» Exercise
Transcribe the following entries word for word. End with the line where "Open the Archivio dropdown" appears.
━━━━━━
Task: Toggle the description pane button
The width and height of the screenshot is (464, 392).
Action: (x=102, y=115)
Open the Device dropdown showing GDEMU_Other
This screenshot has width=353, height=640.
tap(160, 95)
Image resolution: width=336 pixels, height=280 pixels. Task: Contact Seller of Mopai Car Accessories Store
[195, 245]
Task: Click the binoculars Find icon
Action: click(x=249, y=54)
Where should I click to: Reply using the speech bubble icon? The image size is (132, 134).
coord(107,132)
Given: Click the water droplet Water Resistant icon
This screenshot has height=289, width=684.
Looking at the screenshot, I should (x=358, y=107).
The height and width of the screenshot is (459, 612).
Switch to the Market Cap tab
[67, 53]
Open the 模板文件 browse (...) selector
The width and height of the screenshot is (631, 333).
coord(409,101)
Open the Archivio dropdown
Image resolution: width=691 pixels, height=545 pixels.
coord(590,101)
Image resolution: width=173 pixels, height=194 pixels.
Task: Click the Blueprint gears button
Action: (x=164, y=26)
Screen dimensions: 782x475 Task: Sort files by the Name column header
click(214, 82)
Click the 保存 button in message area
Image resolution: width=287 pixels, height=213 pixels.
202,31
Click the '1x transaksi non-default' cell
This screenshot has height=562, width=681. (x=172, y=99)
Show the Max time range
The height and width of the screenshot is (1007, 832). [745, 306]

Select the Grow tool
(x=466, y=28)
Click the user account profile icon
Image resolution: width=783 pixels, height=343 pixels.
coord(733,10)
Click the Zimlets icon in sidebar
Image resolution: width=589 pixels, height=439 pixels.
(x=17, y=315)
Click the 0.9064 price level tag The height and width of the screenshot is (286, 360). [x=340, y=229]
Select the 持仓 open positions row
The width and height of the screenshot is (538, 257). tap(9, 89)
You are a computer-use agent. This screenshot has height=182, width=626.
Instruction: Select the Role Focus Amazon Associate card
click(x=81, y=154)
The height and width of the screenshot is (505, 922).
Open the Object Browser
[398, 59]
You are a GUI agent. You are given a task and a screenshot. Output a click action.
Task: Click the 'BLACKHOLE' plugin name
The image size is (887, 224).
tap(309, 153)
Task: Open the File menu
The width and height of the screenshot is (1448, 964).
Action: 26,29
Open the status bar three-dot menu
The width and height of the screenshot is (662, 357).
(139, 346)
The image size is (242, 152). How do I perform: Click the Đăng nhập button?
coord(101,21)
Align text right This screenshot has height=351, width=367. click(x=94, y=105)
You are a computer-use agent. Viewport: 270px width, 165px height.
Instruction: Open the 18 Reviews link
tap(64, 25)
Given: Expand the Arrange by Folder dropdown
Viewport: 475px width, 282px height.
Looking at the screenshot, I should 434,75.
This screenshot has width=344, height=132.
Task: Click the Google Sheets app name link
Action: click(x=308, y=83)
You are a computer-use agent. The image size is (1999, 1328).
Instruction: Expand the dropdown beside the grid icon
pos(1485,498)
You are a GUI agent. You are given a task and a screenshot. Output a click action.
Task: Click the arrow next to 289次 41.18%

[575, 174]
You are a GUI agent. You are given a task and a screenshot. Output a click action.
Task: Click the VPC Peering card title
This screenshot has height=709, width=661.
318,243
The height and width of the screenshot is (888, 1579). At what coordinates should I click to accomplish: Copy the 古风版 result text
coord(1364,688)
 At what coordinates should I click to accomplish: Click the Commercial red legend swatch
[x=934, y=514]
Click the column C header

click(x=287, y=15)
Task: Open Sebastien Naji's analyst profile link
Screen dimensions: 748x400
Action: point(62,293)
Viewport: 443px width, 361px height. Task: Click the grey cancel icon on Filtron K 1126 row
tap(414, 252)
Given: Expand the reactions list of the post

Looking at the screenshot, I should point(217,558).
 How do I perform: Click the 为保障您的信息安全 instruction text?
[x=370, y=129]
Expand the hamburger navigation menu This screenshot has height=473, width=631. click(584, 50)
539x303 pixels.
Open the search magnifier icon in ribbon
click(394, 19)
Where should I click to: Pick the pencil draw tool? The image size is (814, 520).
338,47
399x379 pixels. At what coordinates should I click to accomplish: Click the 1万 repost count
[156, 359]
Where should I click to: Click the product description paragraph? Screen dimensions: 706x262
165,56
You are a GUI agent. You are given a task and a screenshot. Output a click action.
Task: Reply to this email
━━━━━━
» Result of this task
Task: Toggle the description pane button
The width and height of the screenshot is (464, 392).
Action: (x=102, y=115)
Open the Device dropdown showing GDEMU_Other
This screenshot has width=353, height=640.
tap(160, 95)
Image resolution: width=336 pixels, height=280 pixels. Task: Contact Seller of Mopai Car Accessories Store
[195, 245]
Task: Click the binoculars Find icon
Action: click(x=249, y=54)
Where should I click to: Reply using the speech bubble icon? The image size is (132, 134).
coord(107,132)
Given: Click the water droplet Water Resistant icon
This screenshot has height=289, width=684.
Looking at the screenshot, I should (x=358, y=107).
The height and width of the screenshot is (459, 612).
Switch to the Market Cap tab
[67, 53]
Open the 模板文件 browse (...) selector
The width and height of the screenshot is (631, 333).
coord(409,101)
Open the Archivio dropdown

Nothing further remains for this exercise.